The leading British interior designer and author explains how her years as a magazine editor shaped her bespoke approach to the creative process, and why, when it comes to interiors, God is in the details
Now one of Britain’s top interior designers, Ilse Crawford got her start as the founding editor of Elle Decoration magazine in the UK. She says the know-how she gained in that role was invaluable in her later career, running StudioIlse, which she established in 2001, and designing residential and commercial spaces for tasteful individuals and corporate clients.
“What’s so interesting about having training in journalism is that you have to keep an open mind until you’ve done the interrogation. And that’s something you bring to the design process,” she says. “We don’t leap into something and immediately impose an image. Always, we step back and try to really get the measure of what the project is. It’s very journalistic in that sense.”
“You very much use the tools that you develop as a journalist to nail your insights,” says Crawford. “And subsequently, what’s been really useful is having the ability to then communicate concepts to a client. People often don’t realise how long a physical building remains an abstract idea. Developing those tools – visual, verbal – using whatever we need to build an idea, so that a client can understand what it is that we are proposing… it really is quite journalistic. You’re building something from nothing.”
Next comes the process of turning that concept into a physical reality. “But without that first stage, if you can’t ‘design the mind’ of your client, you’re nowhere. A building is expensive and you’re stuck with it. You can’t swap them.” So according to Crawford, it’s vital to clearly communicate – with words and images, just as a magazine editor would – what the end result will be, before the contractors come in.
Sometimes, corporates will have reams of research for the designer to pore over. That can be illuminating. “You need to read data. It gives you structure,” Crawford says. “But I think, probably, it’s often better to read the data after you have met the people, so you can really contextualise it.”
She relied on plenty of data when redesigning Cathay Pacific’s first and business class lounges, for example. “As you can imagine, they’d researched everything. As useful as that was, by far the most useful thing was sitting in lounges and watching people, talking to people in a normal way; talking to individuals about what they wanted, what they needed, their real experiences, because you can’t measure those. It’s in conversations, it’s in watching, it’s in how seeing how people sit, how they connect, that I get my real insights,” she says.

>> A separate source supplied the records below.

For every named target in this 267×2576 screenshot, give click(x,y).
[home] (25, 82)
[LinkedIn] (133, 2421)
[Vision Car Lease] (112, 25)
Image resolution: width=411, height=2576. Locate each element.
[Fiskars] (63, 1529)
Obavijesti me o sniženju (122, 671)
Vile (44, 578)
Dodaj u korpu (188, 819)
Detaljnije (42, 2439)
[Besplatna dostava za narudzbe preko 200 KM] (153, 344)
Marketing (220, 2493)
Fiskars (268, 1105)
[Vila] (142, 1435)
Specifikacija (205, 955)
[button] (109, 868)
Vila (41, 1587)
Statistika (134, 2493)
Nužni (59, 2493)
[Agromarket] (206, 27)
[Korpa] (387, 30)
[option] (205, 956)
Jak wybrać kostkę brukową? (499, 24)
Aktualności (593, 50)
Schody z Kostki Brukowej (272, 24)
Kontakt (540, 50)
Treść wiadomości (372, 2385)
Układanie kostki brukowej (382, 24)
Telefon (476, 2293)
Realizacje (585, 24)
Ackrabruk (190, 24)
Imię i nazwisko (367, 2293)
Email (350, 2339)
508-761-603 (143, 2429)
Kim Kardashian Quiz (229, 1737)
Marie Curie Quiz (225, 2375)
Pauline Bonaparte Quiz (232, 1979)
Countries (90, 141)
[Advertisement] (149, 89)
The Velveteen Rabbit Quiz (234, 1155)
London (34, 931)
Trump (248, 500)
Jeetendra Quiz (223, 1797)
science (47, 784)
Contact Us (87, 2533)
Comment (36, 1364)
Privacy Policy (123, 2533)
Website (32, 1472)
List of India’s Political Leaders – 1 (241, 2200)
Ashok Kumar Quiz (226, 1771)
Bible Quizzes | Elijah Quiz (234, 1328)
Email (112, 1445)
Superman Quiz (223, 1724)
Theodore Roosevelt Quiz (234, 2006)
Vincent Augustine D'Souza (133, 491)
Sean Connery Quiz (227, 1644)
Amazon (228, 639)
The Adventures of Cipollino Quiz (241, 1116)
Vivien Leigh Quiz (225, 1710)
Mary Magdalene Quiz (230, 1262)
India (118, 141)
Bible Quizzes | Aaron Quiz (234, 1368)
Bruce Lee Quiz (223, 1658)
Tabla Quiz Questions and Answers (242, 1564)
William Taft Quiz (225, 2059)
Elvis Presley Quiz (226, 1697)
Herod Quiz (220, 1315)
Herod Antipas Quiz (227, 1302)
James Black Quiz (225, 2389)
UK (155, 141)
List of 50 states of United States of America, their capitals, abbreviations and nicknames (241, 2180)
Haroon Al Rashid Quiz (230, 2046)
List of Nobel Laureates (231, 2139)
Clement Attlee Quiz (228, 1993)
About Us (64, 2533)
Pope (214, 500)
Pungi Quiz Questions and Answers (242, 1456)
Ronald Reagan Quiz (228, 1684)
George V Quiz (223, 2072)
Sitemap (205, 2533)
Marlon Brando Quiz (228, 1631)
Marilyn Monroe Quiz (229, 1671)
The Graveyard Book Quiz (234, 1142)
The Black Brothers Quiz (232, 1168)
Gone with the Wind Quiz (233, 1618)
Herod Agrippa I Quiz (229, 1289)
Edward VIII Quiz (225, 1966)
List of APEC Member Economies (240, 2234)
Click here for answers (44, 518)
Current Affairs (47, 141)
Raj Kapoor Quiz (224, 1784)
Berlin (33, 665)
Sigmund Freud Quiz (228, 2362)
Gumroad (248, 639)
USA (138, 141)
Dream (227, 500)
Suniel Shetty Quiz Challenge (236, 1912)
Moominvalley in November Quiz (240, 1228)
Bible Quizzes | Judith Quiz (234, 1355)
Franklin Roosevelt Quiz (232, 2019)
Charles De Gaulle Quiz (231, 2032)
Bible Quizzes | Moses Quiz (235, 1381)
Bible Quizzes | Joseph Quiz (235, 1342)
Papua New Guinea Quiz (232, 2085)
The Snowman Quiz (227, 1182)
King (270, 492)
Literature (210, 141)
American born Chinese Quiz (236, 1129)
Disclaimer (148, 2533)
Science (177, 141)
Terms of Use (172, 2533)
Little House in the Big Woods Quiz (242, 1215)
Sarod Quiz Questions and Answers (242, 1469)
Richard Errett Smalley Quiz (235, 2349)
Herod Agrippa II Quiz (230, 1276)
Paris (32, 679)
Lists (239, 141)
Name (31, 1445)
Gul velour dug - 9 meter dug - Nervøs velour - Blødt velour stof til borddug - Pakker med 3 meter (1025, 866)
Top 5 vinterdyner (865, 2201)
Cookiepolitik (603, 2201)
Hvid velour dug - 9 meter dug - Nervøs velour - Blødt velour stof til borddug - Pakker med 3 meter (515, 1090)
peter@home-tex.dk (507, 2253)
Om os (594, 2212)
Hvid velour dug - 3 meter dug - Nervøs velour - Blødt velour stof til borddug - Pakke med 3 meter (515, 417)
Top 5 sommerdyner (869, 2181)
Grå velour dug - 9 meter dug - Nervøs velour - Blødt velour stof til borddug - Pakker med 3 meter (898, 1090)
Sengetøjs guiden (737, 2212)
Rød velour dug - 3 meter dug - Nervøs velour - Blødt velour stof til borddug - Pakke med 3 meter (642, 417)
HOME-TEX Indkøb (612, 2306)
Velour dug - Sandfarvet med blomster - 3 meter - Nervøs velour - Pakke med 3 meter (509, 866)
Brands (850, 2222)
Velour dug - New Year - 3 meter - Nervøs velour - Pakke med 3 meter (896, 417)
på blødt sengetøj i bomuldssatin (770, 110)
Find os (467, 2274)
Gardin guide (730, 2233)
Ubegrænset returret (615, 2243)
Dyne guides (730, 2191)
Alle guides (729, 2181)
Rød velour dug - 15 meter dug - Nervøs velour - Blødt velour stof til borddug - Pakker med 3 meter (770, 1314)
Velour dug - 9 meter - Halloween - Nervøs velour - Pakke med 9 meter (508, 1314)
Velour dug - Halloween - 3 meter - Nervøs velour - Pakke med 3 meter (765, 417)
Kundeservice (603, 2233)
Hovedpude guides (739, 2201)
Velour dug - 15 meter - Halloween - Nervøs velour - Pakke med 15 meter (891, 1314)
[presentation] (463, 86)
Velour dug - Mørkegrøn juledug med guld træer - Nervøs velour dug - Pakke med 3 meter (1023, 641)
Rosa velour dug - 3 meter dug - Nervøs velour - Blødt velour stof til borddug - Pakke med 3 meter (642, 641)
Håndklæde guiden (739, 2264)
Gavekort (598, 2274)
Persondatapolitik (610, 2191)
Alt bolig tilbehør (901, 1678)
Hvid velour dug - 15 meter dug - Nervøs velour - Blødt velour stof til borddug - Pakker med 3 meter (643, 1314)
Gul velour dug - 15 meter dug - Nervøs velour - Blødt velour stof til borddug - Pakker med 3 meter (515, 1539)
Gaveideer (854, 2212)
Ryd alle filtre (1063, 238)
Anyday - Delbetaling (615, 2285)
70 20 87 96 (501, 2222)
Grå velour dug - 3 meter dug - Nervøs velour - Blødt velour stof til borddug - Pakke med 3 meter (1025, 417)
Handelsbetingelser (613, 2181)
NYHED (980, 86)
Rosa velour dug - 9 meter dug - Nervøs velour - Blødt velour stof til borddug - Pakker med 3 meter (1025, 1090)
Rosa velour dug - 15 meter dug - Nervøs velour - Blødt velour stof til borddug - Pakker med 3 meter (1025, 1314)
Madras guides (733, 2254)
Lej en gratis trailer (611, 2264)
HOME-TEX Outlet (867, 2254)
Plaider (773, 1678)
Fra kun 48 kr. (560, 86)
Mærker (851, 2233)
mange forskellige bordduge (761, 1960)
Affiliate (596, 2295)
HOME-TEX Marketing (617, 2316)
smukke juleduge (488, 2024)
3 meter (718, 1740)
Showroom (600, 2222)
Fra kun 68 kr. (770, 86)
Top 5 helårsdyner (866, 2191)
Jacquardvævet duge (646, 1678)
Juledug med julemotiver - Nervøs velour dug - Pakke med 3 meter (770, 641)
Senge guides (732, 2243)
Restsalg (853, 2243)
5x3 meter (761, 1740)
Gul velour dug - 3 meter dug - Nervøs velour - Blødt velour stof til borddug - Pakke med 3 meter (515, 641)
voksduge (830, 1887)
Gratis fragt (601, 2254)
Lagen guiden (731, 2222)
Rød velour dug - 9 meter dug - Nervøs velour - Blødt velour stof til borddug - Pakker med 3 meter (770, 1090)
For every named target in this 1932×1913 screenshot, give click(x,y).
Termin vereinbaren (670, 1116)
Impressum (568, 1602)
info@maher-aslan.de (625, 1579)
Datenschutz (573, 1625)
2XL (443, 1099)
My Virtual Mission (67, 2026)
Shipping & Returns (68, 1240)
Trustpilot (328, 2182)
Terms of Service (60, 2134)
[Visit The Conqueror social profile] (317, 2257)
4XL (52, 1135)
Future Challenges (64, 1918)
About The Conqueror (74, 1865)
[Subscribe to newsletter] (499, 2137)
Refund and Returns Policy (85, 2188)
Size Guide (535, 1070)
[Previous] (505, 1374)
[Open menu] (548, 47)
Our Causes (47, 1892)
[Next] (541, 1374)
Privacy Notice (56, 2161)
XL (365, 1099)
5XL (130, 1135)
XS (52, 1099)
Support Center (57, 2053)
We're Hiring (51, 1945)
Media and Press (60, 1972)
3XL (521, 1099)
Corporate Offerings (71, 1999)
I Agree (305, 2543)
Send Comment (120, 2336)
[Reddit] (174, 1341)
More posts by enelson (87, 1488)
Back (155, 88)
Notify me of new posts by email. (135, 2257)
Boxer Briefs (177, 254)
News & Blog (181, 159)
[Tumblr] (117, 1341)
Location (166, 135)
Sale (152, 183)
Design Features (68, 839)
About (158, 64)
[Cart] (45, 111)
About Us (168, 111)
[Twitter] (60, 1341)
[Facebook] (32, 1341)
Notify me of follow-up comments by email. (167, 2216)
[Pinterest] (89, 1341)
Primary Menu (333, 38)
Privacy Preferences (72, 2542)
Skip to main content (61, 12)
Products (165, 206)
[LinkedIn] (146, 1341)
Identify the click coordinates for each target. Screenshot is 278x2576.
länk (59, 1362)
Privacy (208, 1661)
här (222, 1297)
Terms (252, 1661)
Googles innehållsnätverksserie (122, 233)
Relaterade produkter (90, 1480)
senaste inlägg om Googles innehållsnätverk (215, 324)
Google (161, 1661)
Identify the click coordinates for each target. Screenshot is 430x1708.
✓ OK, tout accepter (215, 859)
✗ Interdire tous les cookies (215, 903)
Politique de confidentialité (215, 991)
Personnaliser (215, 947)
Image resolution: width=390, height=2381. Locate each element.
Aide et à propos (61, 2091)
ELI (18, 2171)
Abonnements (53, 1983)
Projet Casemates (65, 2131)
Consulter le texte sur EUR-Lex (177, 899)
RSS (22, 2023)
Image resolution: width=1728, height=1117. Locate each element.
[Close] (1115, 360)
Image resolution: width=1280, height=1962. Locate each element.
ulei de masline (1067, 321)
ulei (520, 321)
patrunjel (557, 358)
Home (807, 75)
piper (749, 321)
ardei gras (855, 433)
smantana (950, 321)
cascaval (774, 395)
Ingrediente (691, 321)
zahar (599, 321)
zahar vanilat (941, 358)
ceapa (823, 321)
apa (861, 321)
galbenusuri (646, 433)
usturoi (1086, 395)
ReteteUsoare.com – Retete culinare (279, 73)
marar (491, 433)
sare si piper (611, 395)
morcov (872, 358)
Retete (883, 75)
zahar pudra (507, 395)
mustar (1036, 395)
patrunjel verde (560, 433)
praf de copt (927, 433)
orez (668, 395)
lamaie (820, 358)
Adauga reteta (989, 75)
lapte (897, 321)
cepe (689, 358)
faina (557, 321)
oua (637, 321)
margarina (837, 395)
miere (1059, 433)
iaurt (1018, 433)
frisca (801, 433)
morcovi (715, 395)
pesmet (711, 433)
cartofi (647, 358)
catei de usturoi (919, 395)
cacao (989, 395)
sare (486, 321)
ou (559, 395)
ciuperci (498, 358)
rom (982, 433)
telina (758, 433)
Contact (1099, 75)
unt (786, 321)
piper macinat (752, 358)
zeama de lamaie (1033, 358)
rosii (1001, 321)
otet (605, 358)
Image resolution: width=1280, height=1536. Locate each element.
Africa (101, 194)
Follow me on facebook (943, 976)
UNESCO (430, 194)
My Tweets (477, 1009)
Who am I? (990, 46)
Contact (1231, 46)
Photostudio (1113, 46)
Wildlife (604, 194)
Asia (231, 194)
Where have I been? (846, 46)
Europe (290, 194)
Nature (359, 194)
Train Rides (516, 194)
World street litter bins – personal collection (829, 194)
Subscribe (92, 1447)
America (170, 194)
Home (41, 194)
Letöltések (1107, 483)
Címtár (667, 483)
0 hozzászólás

Occasionally, clients have a firm idea of what they want, which doesn’t, in fact, start with their needs. “People tend to work within the parameters that they know already. Our job as designers is to challenge that, and look at the bigger picture… Very few of our projects have been what the clients asked for at the beginning. Because they know vaguely the ‘what’, but they almost never know the ‘why’ or the ‘how’.”
In many cases, instead of taking a brief, Crawford will ‘interview’ a client and come back to them with a solution to design ‘problems’ they didn’t realise existed. The environment in which this interview takes place – a personal shopping haven for big- spending customers dropping millions per annum at Plaza66 – was a case in point, Crawford says.
She came to the conclusion that they were similar to those of affluent residential clients who don’t go out to shop – the shop comes to them, at home. “Getting dressed, for these people, is almost an industrial process,” she explains. “You need to have your clothes rack. You’ve got the make-up person. You’ve got the stylist. It’s a job, and it needs a space… You integrate those functional needs with a special, beautiful, comfortable space – in the end, that was the brief that we turned around and gave back to the client here.”
Crawford’s been credited as one of the key figures spearheading the modernism renaissance of the late 20th century. Yet there’s something warm, welcoming, unfussy and homely about the environments she shapes. “I do like to make intense and intimate spaces,” she says, where “everything you touch is solid and good”. She favours a look that’s “clean and contemporary, but not trendy.” When creating a sense of timeless modernism, she says she avoids “always using only the latest furniture, because you’ve got to have that possibility of something evolving inside a space. Otherwise, it sort of looks like yesterday very quickly.”
Sweating the small stuff is the key to successful interior design, Crawford says. “Attention to detail makes spaces stand out and feel different – just feel more considered. You really notice when a space feels considered. I mean, that’s what’s great about good architecture, isn’t it? You don’t know why you like it, but somehow it all makes sense.”
Keeping her practice at a relatively ‘boutique’ scale helps maintain the focus on those all-important little details, and also means Crawford can be somewhat selective with the clients she chooses. “We are not a huge studio, and that’s intentional,” she says, “Otherwise we would have more need to take jobs. It’s a way of ensuring quality is maintained – that it’s a proper bespoke studio, and I think that’s important, too.”
In deciding which projects to accept, Crawford says it’s really about people. “We have to feel a connection with the client, whose pragmatism and patience are appreciated.”